La Banca Mondiale si fa verde, e con lei il mondo intero

Semplifichiamo il mondo. Una montagna con a valle tanti piccoli comuni ed in cima un’enorme centrale elettrica collegata ad ogni comune da un cavo ad alta tensione. Tutti i cavi passano per un unico enorme traliccio controllato da un distributore che decide quali comuni illuminare, quando illuminarli, per quanto tempo ed a quali condizioni. Ora immaginiamo che i cavi ad alta tensione non trasportino elettricità, ma soldi. Quello che osserveremmo sarebbe un flusso finanziario unidirezionale, da cima a valle, da nord a sud, dai paesi sviluppati ai paesi in via di sviluppo.
 
In questo modellino la Banca Mondiale svolgerebbe il ruolo (tutt’altro che marginale) del traliccio.
Non è l’unico, ma per l’ammontare delle risorse di cui dispone e numero di progetti finanziati, la Banca Mondiale è l’istituto finanziario più importante al mondo.
 
Definendo le condizioni necessarie per ottenere prestiti e finanziamenti a fondo perduto, la Banca Mondiale ha più o meno direttamente direzionato il modello di crescita nei paesi in via di sviluppo; ad immagine e somiglianza di quello occidentale. E d’altronde pensare che la Banca Mondiale in un cinquantennio di guerra fredda non abbia tutelato anche gli interessi di chi le sue casse le ha sempre riempite sarebbe semplicistico. In fin dei conti, anche se Unite, le Nazioni non sono mai state propriamente delle fondazioni di beneficienza, interessate al contrario su come e dove i propri fondi monetari venissero destinati. Questi interessi si riflettono nei processi decisionali nella Banca Mondiale, dove non vige il principio “uno Stato, un voto” ed il potere decisionale di ogni Stato è commisurato all’ammontare di contributi finanziari apportati, facendo pendere l’ago della bilancia dalle parte dei più ricchi.
 
Il processo di "esportazione" del modello di crescita occidentale continua anche oggi, a guerra fredda finita, in corrispondenza di un’evoluzione del concetto di sviluppo nella cultura occidentale, fattosi sostenibile.
Lo statuto della Banca Mondiale non fa alcuna menzione diretta di principi ambientali, e storicamente la Banca ha finanziato progetti di investimento dagli effetti ambientali devastanti.
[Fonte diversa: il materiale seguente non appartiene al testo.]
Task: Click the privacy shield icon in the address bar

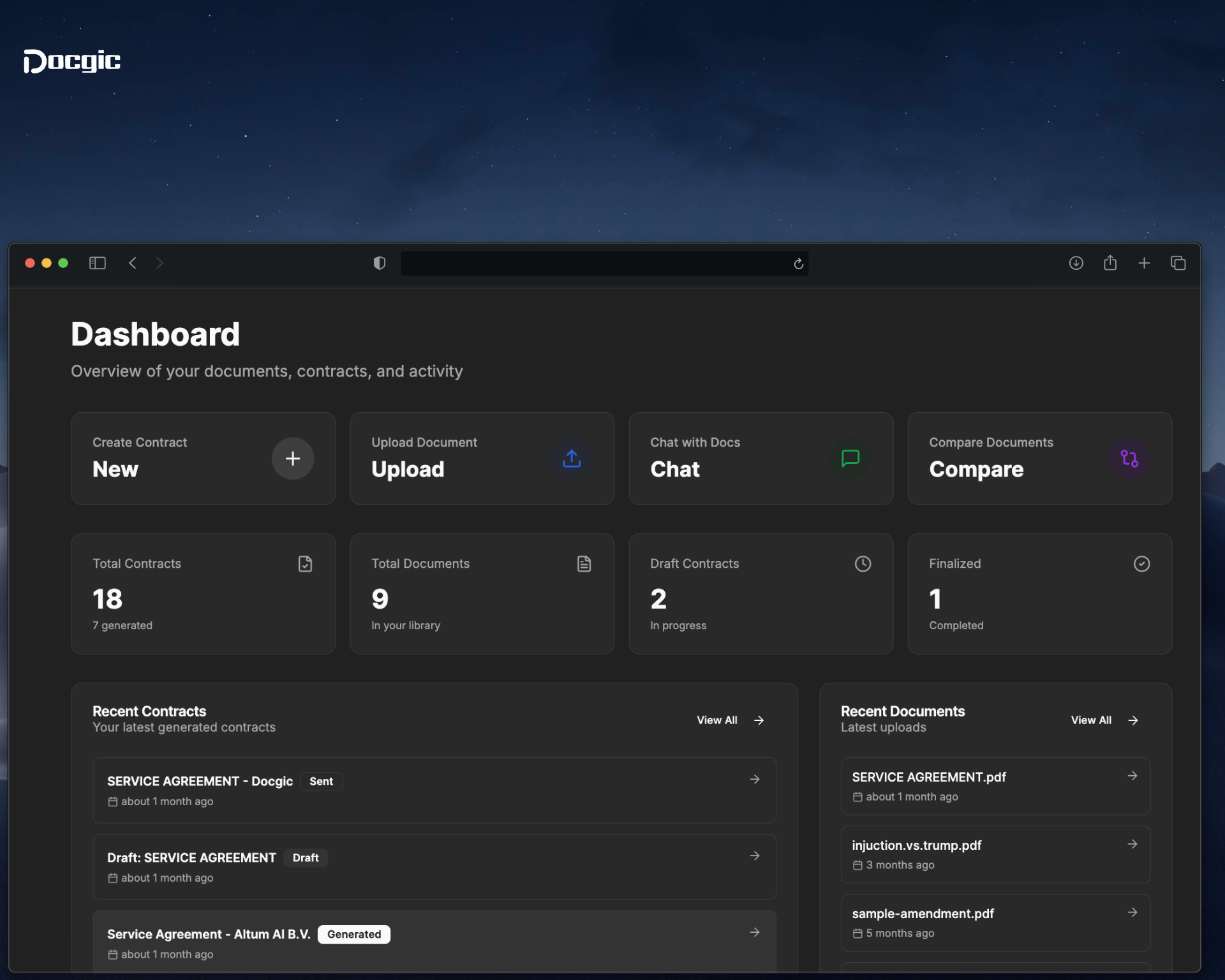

Tuttavia, da quando si è affermata nel mondo occidentale la consapevolezza che un vero sviluppo non può esserci senza qualità ambientale, anche la politica della Banca Mondiale si è gradualmente orienatta verso la promozione di uno sviluppo economicamente sostenibile.
In questo campo la Banca Mondiale ha apportato non poche riforme strutturali alle proprie politiche di prestito, ottenendo risultati via via più soddisfacenti. 
Oltre a gestire direttamente dei fondi riservati alla riduzione delle emissioni nei paesi in via di sviluppo (i cosìdetti carbonfund), la Banca Mondiale oggi è disposta a finanziare solo quei progetti che rispettino dei minimi standard di qualità ambientale. Dal 1999 la Banca ha infatti ufficialmente incorporato nelle proprie politiche operazionali (operational policies) delle misure precise per la salvaguardia dell’ambiente.
 
Sebbene non si assuma alcuna responsabilità diretta verso gli effetti (ambientali e non) dei progetti che finanzia, oggi la Banca Mondiale sottopone ogni progetto ad una valutazione più rigorosa dell’impatto ambientale (Country Environmental Analysis e Strategic Environmental Analysis).
A titolo esemplificativo, mentre tra il 1970 ed il 1985 la Banca Mondiale ha in media finanziato la costruzione di 26 dighe ogni anno (con effetti dirompenti sulla biodiversità del territorio), oggi il numero di dighe finanziate ogni anno è inferiore a quattro.
 
L’avvicinamento della Banca Mondiale verso politiche ambientalmente virtuose non può che essere accolto di buon grado. Ma questo è il giudizio di quella parte del mondo che, già industrializzato, può oggi permettersi il lusso di voler proteggere l’ambiente (in economia l'ambiente è definito un luxury good, ossia un bene non necessario per cui si è disposti a pagare solo oltre certe soglie di reddito).
Prescindiamo un momento dal diverso valore che i paesi possono attribuire al rispetto ambientale; la questione più interessante è che, adottando degli standard ambientali elevati e finanziando solo quei progetti in linea con questi standard, la Banca Mondiale di fatto propone ai Paesi in via di sviluppo una regolamentazione più stringente rispetto alla legislazione nazionale. Per ricevere i finanziamenti della Banca Mondiale, i governi sono tenuti a sottoscrivere regole e condizioni stabilite da terzi in ambiti di classica sovranità nazionale. Oggi è la qualità ambientale, ieri la politica economica, monetaria e fiscale.
 
Che ci piaccia o no, la Banca Mondiale è ed è stata l’intermediario non solo finanziario utilizzato dai paesi industrializzati per esportare i propri soldi, i propri valori, proprie regole ed una propria concezione di sviluppo nel resto del mondo.
Dicono che, in fondo, anche questo sia il bello della globalizzazione.

5 Commenti

  1. Ti segnalo i 10 siti piu' inquinati al mondo cosi' riportati da un recente studio che mette insieme il grado di tossicita' dell'inquinamento con il numero di abitanti a rischio in quelle zone.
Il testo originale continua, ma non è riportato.